No gas for fertilizer plant

A new report by Ecobank Research indicates that Ghana may not have enough gas to fuel a planned US$1.2billion fertilizer plant in Nyankrom in the Shama District, which is being negotiated as a joint venture with the Indian government.

Ecobank’s Middle Africa Energy briefing report, released last week, argues that in comparison to Nigeria and Cameroon, urea production plans in Ghana are likely to face “significant challenges” in view of plans the country has for its gas from the Jubilee oil fields.

On July 6, 2010, Ghana and India signed a memorandum of understanding for the setting up of the joint venture project in which gas is to be used to manufacture fertilizer.

Ecobank’s report said the gas-plant being constructed at Atuabo in the Western Region will produce 90 million cubic feet of gas, which will increase to 120 million cubic feet as oil production rises to the peak level of 120,000 barrels per day.

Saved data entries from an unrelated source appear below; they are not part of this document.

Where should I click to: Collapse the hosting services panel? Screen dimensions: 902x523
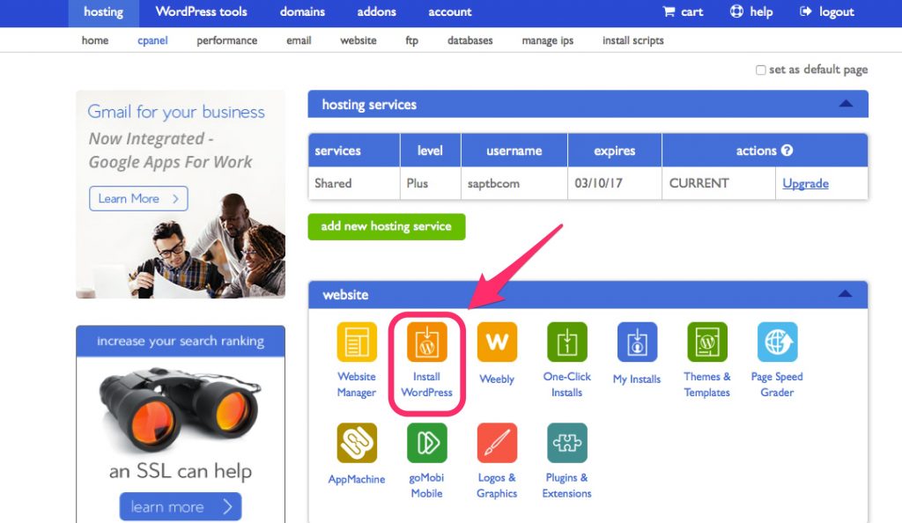point(846,104)
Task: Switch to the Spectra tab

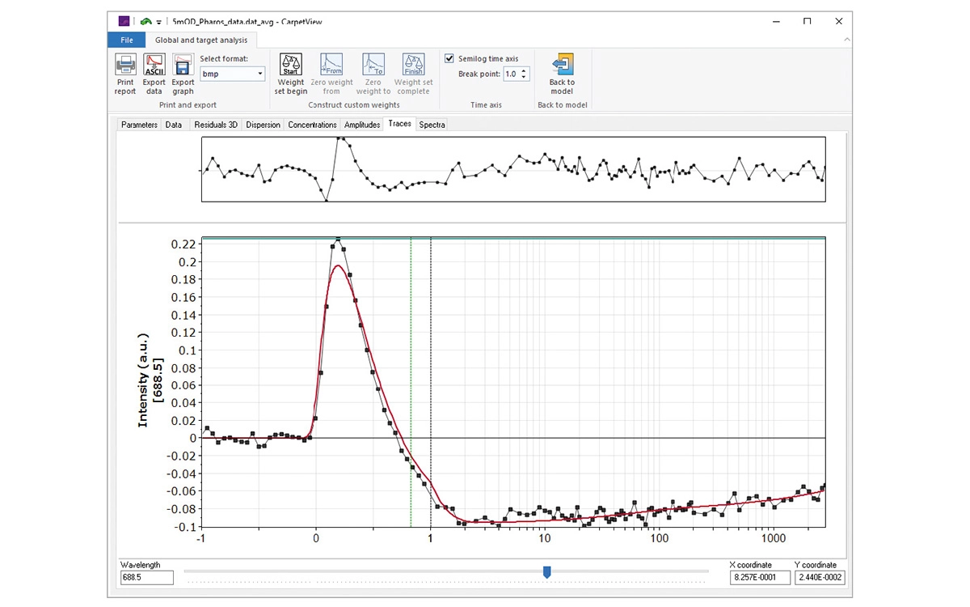Action: coord(432,125)
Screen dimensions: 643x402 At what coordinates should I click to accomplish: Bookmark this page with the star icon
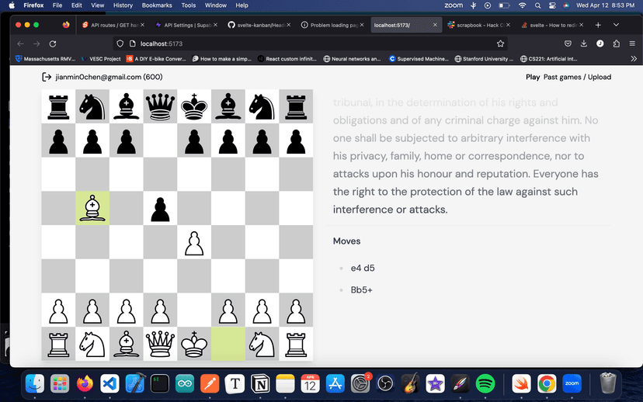click(x=501, y=43)
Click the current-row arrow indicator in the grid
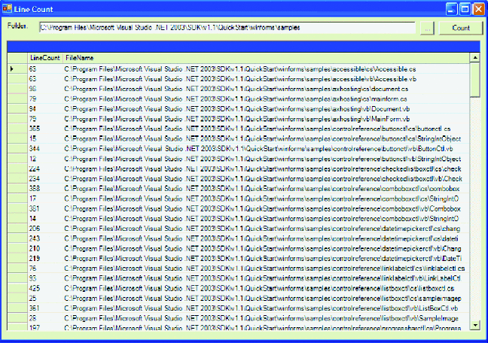This screenshot has height=343, width=488. (x=13, y=68)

It however added that because much of this gas will be used for power generation and LPG production, there will not be enough to fuel the fertiliser plant.

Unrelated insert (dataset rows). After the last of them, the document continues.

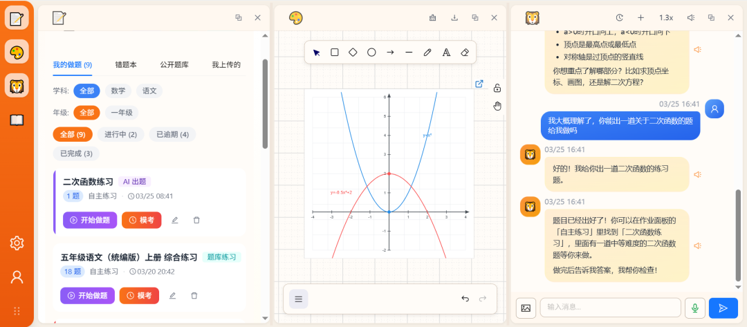Toggle the hand pan tool
747x327 pixels.
tap(497, 106)
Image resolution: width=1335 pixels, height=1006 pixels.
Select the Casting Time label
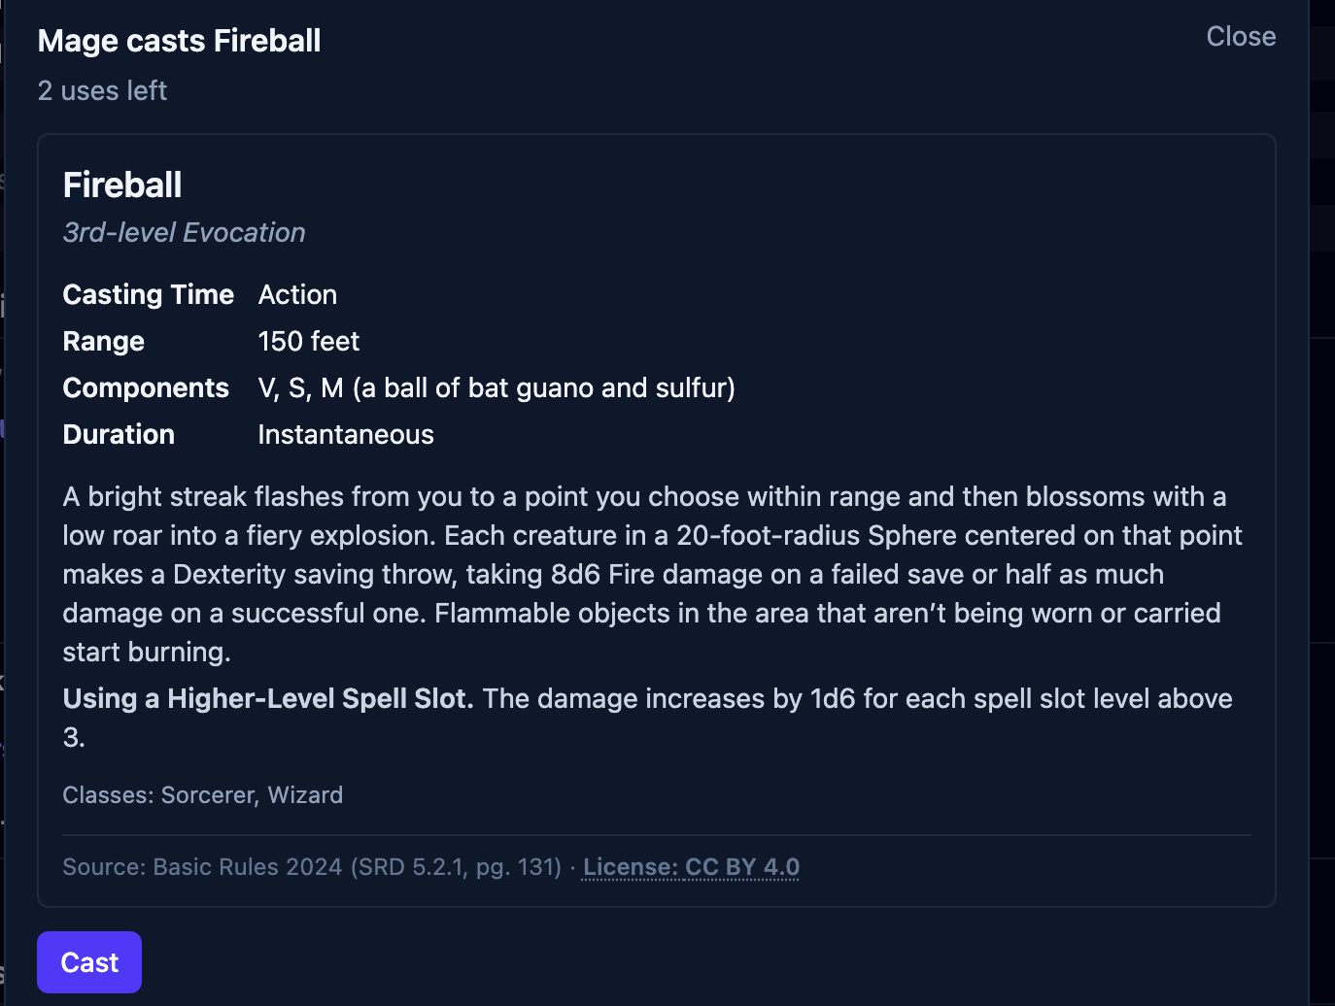(x=149, y=295)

“The [fertiliser] plant will require about 90 to 100 million cubic feet of gas per day, which could be a bit challenging to get based on Ghana’s plans for its gas.

“On one level, Ghana’s investment in gas infrastructure targets plugging the gap in thermal power generation and Liquefied Petroleum Gas (LPG) demand. Thus, ongoing construction of gas pipelines and a gas processing plant...costing about US$800million, are largely planned for producing gas for electricity and LPG.”

Speaking to the B&FT, Peter Amewu, Energy Policy Analyst at the Africa Centre for Energy Policy, agreed with the Ecobank report -- saying that an integrated fertilizer project would not be feasible “in the short-term”.

He said although Ghana has the potential to produce more gas beyond the Jubilee Field, none is likely to come on board immediately.

Indeed, Victor Sunu-Attah, the Project Development Director of the Ghana Gas Company, told the B&FT in September that “whatever quantities of gas that Jubilee is able to provide for the time being will go to the Aboadze Thermal Plant for power-generation.”

President John Mahama also recently assured sub-regional governments that the country will export Jubilee gas through the West African Gas Pipeline (WAGP) from the first half of next year, suggesting other competing uses for the gas expected will come on-stream.

“We will pipe gas from our Jubilee and other oil fields into the West African Gas Pipeline (WAGP) as early as the first half of next year in order to make it available to member-states of the WAGP project,” said a statement read for the president at a three-day high level forum in Accra held to deliberate on energy-efficiency and sustainability in the ECOWAS sub-region.

Yet despite the obstacles, the report noted that the fertilizer play in the sub-region has gained the attention of investors, particularly India which is involved in at least three of the seven projects that have been announced in Ghana, Nigeria and Cameroon.

The major attraction, it said, is the presence of low-cost (associated) gas which will cost relatively less than un-associated gas and enable cheaper production of urea.